When Colonel Ibrahim al-Hamdi seized power in 1974, he tried to limit the representation of the tribal leaders, which led to an open rebellion by the Hashid tribes. After the assassination of Hamdi in 1977, Saudi Arabia helped bring about a reconciliation between the tribes and the new government in 1978, first under Ahmad al-Ghashmi and then under Ali Abdullah Saleh. Ali Abdullah Saleh also belonged to the Hashid tribal confederation. Abdullah Al-Ahmar was appointed to the Constituent People's Assembly.

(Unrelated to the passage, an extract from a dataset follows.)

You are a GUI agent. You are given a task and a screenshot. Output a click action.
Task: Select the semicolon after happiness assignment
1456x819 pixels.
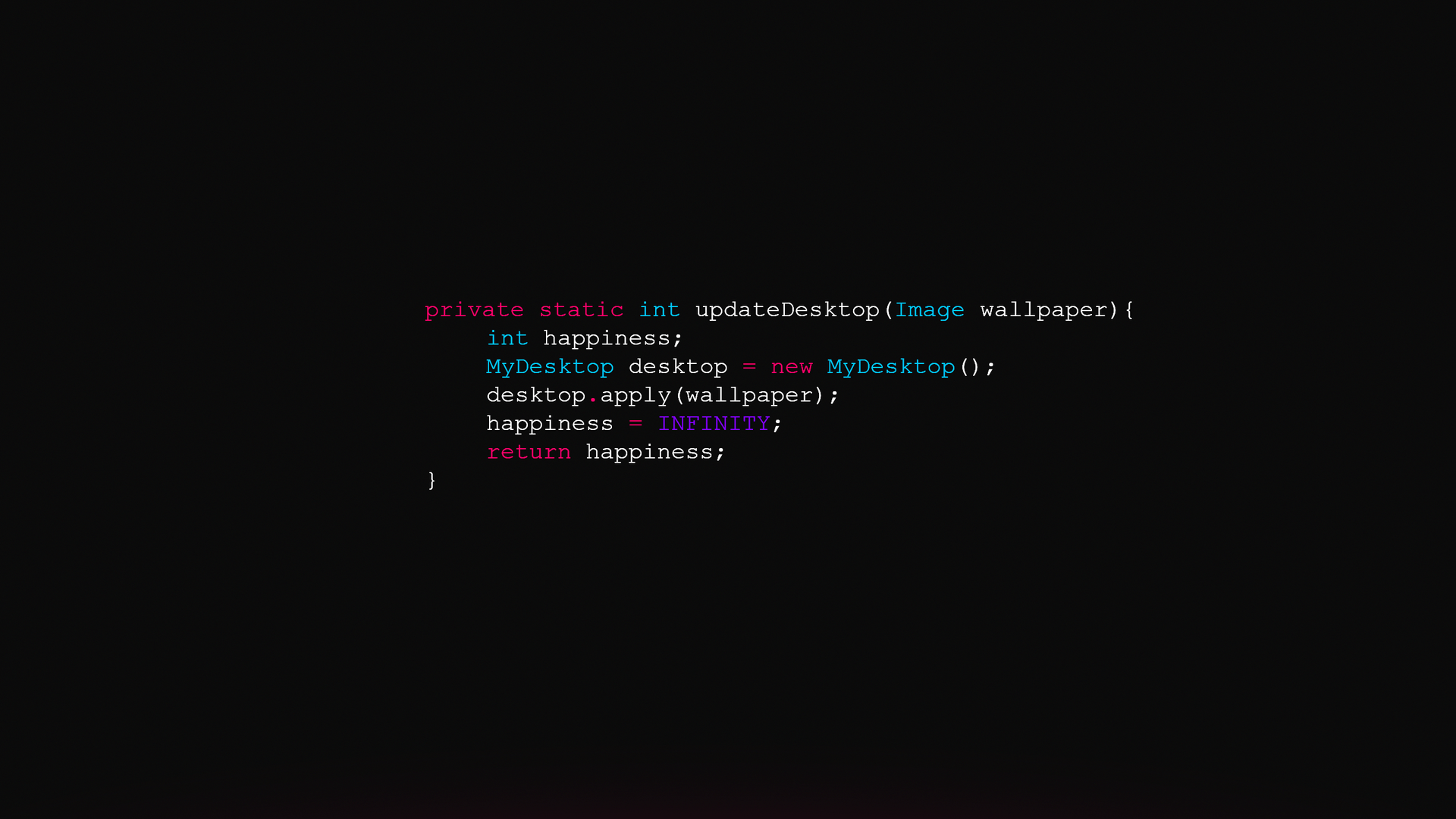(782, 424)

Although he opposed the government of South Yemen, al-Ahmar supported the 1990 unification of North and South Yemen and formed the Islah Party, which represents tribal as well as Islamic interests. The Islah Party won 62 seats out of 301 in the parliamentary elections of 1993, in which it ran in coalition with President Saleh's People General Congress (PGC), and al-Ahmar was elected speaker of parliament. In 1997, the party won 56 seats and al-Ahmar was re-elected speaker of parliament. Though his party won only 45 seats in the 2003 elections and was no longer in coalition with the PGC (which won a majority of 225 seats), al-Ahmar was re-elected speaker of parliament; he was again re-elected to that post in 2007.

Al-Ahmar died of cancer on 29 December 2007, aged 74, at the King Faisal Specialist Hospital in Riyadh, Saudi Arabia. Three days of mourning were declared for al-Ahmar, who was considered Yemen's second most powerful person.

His son Sadiq al-Ahmar succeeded him in the positions of the Sheikh of the Hashid tribal federation and the Al-Islah tribal confederacy, and remains in those positions intact.

He and his family, like many north Yemenis, are "Zaydi by parentage and Sunni by denominational conversion via partisan affiliation with Islah."